• [The problem]
Please return the lines below verbatim, beginning at the one that has "プライバシーポータル (811, 2491)" and stopping after the one that has "کامسول (409, 1814)", and add no other lines.

● ● ● ● ● ● ●

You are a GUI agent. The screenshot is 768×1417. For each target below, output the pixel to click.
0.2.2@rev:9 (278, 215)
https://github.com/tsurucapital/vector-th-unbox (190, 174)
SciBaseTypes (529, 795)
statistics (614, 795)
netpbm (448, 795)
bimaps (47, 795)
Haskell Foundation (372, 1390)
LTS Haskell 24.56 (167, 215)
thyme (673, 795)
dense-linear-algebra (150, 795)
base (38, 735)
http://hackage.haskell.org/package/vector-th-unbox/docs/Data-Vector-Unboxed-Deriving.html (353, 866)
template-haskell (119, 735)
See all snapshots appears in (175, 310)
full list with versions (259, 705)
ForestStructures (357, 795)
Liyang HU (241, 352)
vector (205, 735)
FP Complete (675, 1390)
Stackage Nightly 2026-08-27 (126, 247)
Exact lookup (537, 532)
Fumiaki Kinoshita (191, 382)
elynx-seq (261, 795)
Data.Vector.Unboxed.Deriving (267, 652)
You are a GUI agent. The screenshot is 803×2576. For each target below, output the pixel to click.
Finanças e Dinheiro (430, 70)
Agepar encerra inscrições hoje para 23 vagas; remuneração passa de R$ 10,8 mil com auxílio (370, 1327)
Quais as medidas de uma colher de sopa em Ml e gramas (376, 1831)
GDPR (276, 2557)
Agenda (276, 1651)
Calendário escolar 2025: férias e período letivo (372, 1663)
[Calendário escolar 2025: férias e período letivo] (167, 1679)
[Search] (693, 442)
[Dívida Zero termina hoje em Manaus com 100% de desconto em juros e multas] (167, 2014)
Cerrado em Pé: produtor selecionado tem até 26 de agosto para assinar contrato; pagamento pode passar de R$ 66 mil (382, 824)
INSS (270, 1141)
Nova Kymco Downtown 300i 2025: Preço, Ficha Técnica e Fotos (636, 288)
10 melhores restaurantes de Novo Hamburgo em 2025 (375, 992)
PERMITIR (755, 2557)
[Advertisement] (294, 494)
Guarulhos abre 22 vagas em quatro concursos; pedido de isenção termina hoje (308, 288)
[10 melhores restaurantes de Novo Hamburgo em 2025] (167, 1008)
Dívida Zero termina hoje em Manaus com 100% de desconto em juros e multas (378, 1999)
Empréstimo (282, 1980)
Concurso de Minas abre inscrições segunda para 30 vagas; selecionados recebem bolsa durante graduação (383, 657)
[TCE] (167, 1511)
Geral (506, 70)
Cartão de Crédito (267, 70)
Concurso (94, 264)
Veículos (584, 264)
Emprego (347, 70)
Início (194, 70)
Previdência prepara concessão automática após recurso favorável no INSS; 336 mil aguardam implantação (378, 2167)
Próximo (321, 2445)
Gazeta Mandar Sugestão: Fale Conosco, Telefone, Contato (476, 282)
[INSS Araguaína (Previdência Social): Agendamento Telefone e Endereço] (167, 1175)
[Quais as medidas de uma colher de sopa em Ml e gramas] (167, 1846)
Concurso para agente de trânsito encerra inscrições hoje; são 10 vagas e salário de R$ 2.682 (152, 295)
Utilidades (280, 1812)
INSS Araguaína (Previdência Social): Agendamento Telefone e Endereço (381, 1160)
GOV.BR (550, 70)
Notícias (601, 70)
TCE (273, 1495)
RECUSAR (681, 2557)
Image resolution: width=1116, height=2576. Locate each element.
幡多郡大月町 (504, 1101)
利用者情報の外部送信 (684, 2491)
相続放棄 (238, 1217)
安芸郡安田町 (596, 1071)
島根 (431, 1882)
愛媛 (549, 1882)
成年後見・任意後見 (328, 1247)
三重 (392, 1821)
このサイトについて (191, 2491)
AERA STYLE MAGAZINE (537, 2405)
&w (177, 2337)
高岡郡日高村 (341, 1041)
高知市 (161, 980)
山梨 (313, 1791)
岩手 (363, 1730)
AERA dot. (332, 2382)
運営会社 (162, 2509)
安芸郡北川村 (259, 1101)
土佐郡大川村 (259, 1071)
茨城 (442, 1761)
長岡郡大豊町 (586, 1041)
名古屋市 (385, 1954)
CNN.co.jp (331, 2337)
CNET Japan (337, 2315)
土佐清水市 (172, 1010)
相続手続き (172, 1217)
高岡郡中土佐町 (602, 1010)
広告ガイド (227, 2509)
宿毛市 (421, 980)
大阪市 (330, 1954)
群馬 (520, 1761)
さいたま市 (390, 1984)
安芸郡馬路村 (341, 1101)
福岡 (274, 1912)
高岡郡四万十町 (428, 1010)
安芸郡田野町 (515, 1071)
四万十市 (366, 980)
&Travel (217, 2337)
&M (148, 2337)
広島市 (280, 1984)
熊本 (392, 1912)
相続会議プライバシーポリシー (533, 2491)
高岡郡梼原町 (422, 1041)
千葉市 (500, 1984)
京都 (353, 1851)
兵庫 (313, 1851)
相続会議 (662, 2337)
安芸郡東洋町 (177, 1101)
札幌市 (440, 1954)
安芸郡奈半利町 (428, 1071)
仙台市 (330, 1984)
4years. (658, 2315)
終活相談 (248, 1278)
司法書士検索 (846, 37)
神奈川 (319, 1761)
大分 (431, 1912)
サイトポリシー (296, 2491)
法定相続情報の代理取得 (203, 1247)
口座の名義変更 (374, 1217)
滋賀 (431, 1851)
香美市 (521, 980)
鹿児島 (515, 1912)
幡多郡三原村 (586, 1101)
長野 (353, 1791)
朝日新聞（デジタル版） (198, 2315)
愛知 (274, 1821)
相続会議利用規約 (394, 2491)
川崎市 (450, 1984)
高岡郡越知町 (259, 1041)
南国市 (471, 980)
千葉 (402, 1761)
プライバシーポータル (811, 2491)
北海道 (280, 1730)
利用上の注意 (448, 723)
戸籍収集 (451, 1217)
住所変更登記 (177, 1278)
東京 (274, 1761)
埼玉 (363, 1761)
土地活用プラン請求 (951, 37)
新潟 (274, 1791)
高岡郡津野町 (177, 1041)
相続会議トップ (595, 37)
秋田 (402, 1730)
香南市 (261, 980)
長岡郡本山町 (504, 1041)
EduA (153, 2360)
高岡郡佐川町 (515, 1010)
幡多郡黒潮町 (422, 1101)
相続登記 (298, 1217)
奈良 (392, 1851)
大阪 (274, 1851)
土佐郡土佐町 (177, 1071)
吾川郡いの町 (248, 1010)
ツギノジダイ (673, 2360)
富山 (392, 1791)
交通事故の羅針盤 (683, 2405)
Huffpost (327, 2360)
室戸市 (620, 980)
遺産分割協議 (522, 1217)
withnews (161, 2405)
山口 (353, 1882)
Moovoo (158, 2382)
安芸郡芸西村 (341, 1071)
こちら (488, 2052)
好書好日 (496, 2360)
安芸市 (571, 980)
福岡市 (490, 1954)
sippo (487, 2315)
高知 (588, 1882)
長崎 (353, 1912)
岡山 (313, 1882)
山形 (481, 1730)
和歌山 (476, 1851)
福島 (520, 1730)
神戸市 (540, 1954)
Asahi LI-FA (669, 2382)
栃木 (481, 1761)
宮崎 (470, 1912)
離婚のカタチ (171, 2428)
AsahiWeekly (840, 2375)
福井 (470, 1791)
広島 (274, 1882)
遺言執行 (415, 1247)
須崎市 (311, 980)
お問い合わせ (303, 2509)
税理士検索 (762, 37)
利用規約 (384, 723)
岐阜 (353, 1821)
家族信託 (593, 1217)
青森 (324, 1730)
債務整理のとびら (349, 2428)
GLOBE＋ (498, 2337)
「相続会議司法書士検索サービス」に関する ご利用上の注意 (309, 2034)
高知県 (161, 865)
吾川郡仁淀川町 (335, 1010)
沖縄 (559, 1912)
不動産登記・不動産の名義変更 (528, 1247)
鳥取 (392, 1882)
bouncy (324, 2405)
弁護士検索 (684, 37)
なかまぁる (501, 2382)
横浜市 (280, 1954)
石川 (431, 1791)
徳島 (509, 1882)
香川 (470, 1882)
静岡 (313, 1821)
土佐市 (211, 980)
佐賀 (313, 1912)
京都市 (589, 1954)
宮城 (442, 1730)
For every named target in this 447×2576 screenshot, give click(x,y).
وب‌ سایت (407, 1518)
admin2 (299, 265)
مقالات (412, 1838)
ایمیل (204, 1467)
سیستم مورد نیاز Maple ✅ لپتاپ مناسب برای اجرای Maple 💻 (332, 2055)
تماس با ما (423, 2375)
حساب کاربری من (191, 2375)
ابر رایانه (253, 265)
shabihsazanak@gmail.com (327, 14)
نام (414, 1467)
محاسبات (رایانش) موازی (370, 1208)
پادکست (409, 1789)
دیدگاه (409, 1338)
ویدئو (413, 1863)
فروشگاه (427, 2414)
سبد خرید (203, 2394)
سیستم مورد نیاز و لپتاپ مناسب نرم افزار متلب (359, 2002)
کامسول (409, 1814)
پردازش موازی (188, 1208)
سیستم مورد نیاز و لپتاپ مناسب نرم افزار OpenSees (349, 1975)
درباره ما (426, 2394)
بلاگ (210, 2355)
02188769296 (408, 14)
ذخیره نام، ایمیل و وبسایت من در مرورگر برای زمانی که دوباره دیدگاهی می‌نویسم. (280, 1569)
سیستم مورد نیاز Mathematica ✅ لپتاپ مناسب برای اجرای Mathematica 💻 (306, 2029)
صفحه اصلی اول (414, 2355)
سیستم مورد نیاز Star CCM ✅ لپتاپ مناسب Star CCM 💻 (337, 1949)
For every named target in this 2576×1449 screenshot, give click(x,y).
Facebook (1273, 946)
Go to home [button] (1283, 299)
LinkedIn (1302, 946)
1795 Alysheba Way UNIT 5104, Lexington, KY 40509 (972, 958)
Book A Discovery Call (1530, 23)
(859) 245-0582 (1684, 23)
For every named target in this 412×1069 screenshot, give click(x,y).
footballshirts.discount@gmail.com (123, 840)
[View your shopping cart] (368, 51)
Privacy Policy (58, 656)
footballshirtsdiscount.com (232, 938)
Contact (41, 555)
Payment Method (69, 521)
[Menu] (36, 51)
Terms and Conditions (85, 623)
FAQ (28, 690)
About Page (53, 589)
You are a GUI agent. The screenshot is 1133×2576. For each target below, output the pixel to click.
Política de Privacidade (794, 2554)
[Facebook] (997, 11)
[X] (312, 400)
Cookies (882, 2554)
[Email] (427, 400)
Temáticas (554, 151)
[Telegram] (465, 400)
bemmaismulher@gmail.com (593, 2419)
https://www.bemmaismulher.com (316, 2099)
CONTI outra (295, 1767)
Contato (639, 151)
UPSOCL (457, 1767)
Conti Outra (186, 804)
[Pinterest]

● ● ● ● ● ● ●

• [Reply]
プライバシーポータル (811, 2491)
北海道 (280, 1730)
利用上の注意 (448, 723)
戸籍収集 (451, 1217)
住所変更登記 (177, 1278)
東京 (274, 1761)
埼玉 (363, 1761)
土地活用プラン請求 (951, 37)
新潟 (274, 1791)
高岡郡津野町 (177, 1041)
相続会議トップ (595, 37)
秋田 (402, 1730)
香南市 (261, 980)
長岡郡本山町 (504, 1041)
EduA (153, 2360)
高岡郡佐川町 (515, 1010)
幡多郡黒潮町 (422, 1101)
相続登記 (298, 1217)
奈良 (392, 1851)
大阪 (274, 1851)
土佐郡土佐町 (177, 1071)
吾川郡いの町 (248, 1010)
ツギノジダイ (673, 2360)
富山 (392, 1791)
交通事故の羅針盤 (683, 2405)
Huffpost (327, 2360)
室戸市 (620, 980)
遺産分割協議 (522, 1217)
withnews (161, 2405)
山口 (353, 1882)
Moovoo (158, 2382)
安芸郡芸西村 (341, 1071)
こちら (488, 2052)
好書好日 (496, 2360)
安芸市 (571, 980)
福岡市 (490, 1954)
sippo (487, 2315)
高知 (588, 1882)
長崎 (353, 1912)
岡山 (313, 1882)
山形 (481, 1730)
和歌山 (476, 1851)
福島 (520, 1730)
神戸市 (540, 1954)
Asahi LI-FA (669, 2382)
栃木 (481, 1761)
宮崎 (470, 1912)
離婚のカタチ (171, 2428)
AsahiWeekly (840, 2375)
福井 (470, 1791)
広島 (274, 1882)
遺言執行 (415, 1247)
須崎市 (311, 980)
お問い合わせ (303, 2509)
税理士検索 (762, 37)
利用規約 (384, 723)
岐阜 (353, 1821)
家族信託 (593, 1217)
青森 (324, 1730)
債務整理のとびら (349, 2428)
GLOBE＋ (498, 2337)
「相続会議司法書士検索サービス」に関する ご利用上の注意 (309, 2034)
高知県 (161, 865)
吾川郡仁淀川町 (335, 1010)
沖縄 (559, 1912)
不動産登記・不動産の名義変更 (528, 1247)
鳥取 (392, 1882)
bouncy (324, 2405)
弁護士検索 (684, 37)
なかまぁる (501, 2382)
横浜市 (280, 1954)
石川 (431, 1791)
徳島 (509, 1882)
香川 (470, 1882)
静岡 (313, 1821)
土佐市 (211, 980)
佐賀 (313, 1912)
京都市 (589, 1954)
宮城 (442, 1730)
For every named target in this 447×2576 screenshot, give click(x,y).
وب‌ سایت (407, 1518)
admin2 (299, 265)
مقالات (412, 1838)
ایمیل (204, 1467)
سیستم مورد نیاز Maple ✅ لپتاپ مناسب برای اجرای Maple 💻 (332, 2055)
تماس با ما (423, 2375)
حساب کاربری من (191, 2375)
ابر رایانه (253, 265)
shabihsazanak@gmail.com (327, 14)
نام (414, 1467)
محاسبات (رایانش) موازی (370, 1208)
پادکست (409, 1789)
دیدگاه (409, 1338)
ویدئو (413, 1863)
فروشگاه (427, 2414)
سبد خرید (203, 2394)
سیستم مورد نیاز و لپتاپ مناسب نرم افزار متلب (359, 2002)
کامسول (409, 1814)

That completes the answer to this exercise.